# Red tape for nucs



## tom j (Apr 3, 2009)

I know that none of you are going to post here but when you Google bee nucs for sale the ones that say that they have them for sale never put the price. So you have to go through red tape to get the price


----------



## tom j (Apr 3, 2009)

Just looked now they do have a price. ,3 weeks ago they did not


----------



## alleyyooper (Apr 22, 2005)

Tom that isn't red tape it is really sellers B/S.

Never under stood why some sellers want people calling just for a price and hanging up when the price is more than they want to pay.

I put the product out there with the price, if you wish to buy fine and dandy.


 Al


----------



## tom j (Apr 3, 2009)

by red tape i mean they want email addres and other stuff just to get a price


----------



## tired_gardener (Dec 14, 2016)

I often look for prices. Particularly for the non-profit I'm trying to start. I need to find out how much a desk or something will cost. It irks me when it says "call for current price" or some BS. If you know the price you can put it in your bloody database and have the database update the price to everyone. I will not call unless you are the only company I can buy the product from and then only if I really really need that product.

I recently ran into that when I priced what it would cost to have my soil tested. The extension office has a long list of labs that do it. I checked like 10 companies before I found one that a. had a website (many didn't) and b. list their prices. The one that listed, I had to download a pdf flyer to get the prices. Then I called them and talked to them, just to find out the prices on the flyer are no longer correct.


----------



## alleyyooper (Apr 22, 2005)

I get it now Tom. Lots of company's try to get your e mail address theses days. Kare and I have a special e mail account just for getting those discounts when we buy if we give them an e mail address.
Home depot even asks if you want the recite e mailed to you as a ploy.

 Al


----------



## SmokeEater2 (Jan 11, 2010)

Some sellers hold off on pricing until they find the going rate on Nuc's and packages for the coming year too.
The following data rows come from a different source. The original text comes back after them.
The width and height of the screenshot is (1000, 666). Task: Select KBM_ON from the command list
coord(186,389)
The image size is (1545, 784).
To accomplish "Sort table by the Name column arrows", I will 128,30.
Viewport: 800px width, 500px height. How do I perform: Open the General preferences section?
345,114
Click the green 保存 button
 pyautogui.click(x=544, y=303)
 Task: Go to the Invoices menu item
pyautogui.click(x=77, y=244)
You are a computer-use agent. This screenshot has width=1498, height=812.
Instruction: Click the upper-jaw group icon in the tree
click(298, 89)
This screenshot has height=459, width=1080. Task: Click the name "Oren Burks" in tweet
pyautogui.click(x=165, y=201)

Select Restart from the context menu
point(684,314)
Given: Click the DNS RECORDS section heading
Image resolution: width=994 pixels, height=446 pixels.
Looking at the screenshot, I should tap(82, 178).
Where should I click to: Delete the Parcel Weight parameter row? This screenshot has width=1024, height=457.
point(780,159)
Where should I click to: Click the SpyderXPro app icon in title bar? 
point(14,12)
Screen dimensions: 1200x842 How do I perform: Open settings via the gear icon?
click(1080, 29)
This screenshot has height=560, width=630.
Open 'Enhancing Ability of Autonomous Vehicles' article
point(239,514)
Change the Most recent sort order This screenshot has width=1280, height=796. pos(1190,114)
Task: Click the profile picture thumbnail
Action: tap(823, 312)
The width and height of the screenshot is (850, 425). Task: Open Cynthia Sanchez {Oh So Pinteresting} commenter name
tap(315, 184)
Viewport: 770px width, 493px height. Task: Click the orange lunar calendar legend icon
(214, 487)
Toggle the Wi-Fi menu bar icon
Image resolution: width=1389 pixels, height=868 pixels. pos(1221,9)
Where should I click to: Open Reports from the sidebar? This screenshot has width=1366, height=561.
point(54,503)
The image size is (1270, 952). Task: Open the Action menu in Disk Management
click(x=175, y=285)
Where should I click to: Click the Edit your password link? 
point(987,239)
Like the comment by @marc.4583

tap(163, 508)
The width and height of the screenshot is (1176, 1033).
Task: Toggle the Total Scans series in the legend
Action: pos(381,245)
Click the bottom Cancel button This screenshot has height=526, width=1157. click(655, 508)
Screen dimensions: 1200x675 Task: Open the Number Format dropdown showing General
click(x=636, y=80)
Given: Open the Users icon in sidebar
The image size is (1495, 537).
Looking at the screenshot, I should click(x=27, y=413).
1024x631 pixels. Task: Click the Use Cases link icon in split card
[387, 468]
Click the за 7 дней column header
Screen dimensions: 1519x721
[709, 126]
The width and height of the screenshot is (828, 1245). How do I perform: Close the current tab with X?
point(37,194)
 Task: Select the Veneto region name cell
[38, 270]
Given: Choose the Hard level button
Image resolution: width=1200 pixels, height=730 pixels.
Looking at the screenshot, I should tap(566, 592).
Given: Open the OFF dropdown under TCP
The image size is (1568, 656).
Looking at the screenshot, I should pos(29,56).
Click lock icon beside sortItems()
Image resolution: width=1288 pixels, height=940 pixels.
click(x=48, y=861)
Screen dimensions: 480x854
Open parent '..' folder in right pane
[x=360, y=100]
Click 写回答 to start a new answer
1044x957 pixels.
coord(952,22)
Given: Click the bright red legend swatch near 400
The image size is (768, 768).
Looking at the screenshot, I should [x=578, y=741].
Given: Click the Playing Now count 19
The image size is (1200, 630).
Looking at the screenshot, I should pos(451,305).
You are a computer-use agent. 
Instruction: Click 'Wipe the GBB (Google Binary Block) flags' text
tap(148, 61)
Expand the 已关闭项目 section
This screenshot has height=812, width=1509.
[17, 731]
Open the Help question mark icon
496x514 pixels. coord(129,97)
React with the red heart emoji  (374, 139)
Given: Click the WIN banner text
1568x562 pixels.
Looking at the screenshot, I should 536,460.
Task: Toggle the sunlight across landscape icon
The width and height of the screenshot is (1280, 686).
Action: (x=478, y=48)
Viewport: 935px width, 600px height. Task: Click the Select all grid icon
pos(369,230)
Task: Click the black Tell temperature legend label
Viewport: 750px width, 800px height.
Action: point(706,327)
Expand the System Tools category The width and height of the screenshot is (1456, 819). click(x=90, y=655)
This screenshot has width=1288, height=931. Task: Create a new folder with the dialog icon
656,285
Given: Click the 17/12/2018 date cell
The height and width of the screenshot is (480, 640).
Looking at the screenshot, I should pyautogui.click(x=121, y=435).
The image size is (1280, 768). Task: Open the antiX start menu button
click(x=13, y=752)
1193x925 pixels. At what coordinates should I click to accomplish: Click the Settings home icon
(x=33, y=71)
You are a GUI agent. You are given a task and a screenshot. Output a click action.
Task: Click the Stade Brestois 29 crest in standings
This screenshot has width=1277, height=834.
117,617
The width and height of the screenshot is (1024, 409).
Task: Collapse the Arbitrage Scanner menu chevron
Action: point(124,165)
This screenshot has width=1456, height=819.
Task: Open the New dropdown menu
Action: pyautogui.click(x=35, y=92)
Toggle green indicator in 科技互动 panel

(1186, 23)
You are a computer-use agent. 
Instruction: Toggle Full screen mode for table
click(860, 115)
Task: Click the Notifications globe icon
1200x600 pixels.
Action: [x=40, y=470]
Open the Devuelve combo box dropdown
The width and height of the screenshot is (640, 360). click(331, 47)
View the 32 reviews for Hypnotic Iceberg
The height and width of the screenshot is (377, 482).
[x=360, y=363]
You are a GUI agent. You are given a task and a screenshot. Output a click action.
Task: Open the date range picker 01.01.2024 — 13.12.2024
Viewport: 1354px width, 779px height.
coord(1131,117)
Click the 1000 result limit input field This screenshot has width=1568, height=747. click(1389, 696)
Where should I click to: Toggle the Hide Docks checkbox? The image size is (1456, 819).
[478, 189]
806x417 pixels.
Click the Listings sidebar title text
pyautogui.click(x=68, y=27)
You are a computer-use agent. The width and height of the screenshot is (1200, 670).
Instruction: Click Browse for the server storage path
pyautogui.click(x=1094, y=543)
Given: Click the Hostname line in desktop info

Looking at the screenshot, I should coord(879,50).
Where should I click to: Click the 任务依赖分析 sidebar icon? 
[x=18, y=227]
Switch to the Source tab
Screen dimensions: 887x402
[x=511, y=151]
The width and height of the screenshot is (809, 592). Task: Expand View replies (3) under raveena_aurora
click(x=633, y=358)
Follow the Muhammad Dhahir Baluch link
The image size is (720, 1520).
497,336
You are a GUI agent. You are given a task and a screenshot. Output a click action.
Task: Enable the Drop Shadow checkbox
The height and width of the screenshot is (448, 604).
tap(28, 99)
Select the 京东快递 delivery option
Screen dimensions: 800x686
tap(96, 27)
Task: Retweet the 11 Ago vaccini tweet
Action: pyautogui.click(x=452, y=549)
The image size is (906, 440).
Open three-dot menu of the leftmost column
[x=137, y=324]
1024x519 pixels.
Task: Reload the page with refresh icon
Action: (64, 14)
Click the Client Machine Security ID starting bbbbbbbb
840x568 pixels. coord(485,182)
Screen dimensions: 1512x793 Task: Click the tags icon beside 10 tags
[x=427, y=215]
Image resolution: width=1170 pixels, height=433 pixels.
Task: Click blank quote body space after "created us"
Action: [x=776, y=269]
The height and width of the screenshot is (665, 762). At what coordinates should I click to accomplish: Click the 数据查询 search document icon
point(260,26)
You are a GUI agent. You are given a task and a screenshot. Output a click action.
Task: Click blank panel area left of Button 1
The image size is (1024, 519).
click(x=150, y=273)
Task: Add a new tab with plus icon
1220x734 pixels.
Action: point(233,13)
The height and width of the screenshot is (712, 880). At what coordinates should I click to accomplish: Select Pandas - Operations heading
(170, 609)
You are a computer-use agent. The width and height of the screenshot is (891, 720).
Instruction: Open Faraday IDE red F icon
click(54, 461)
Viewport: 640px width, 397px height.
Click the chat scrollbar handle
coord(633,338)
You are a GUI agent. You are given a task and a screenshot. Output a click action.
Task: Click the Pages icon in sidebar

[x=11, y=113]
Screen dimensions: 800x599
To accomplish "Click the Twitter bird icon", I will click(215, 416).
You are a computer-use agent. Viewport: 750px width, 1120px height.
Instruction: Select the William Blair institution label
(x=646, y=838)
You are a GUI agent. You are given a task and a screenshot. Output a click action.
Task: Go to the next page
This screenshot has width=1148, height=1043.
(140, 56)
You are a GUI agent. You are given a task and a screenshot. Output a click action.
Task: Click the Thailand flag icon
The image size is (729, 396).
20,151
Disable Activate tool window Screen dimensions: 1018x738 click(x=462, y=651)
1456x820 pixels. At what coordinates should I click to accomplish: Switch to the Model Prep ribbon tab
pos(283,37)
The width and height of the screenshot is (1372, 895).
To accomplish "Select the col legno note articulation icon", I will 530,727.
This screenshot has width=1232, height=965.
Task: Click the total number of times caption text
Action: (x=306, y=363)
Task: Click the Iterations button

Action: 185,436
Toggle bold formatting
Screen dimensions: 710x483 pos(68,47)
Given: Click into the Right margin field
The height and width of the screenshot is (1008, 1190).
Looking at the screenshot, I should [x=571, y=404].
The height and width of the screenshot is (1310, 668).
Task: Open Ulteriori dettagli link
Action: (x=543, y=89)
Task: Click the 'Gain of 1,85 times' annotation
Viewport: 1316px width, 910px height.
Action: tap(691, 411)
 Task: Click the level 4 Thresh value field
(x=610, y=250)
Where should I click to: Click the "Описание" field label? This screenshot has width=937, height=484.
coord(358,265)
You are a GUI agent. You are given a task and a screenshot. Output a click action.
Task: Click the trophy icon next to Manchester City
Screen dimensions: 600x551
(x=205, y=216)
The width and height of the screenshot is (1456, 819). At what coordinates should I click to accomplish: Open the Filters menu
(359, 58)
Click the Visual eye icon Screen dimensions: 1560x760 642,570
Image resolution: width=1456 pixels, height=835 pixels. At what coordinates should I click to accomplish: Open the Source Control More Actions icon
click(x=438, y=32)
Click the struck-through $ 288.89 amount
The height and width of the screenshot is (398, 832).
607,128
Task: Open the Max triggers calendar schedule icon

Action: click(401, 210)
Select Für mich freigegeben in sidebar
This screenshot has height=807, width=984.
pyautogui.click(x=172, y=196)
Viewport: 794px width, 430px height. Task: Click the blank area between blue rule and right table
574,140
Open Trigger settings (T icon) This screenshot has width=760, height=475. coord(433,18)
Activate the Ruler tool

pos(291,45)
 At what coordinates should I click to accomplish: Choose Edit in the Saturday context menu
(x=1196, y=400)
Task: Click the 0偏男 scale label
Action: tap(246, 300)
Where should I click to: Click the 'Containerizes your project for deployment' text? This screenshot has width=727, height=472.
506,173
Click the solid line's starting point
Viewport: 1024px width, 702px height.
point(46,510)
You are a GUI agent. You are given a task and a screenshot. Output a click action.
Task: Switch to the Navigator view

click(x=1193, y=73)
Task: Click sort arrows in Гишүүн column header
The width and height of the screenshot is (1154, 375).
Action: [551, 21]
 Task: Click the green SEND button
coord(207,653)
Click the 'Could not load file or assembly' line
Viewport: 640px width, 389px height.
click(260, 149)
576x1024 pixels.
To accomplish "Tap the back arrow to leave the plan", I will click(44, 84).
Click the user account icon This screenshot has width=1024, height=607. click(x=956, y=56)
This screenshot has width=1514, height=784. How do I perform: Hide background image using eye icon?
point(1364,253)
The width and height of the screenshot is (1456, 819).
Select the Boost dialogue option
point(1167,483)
I've gotten emails in the past few weeks from Walter T. Kelley with their package bees and queen prices for 2017. I don't imagine anyone wants to undervalue their bees until they know the going market rate, Just like any other live stock.


----------



## tom j (Apr 3, 2009)

The thing is if I am looking for nucs now I want the price they want now so I can order nucs now nota month from now when they are the only one still has any .. If they don't know the price they want why are they advertising saying they are selling?????


----------



## Steve in PA (Nov 25, 2011)

I bought mine from an apiary advertising on craigslist. His prices are actually lower this year than last and about $50 cheaper than the national advertising I've seen. 

I also like shopping local.


----------



## tom j (Apr 3, 2009)

If no one post there price how do find market price


----------



## alleyyooper (Apr 22, 2005)

Tom I just would not deal with them. If they can't figure out what they want when they post for sale they are just screwing with people.

 Al


----------



## tom j (Apr 3, 2009)

I have one guy I get nucs from and have for 6 years so I am not looking to buy from them


----------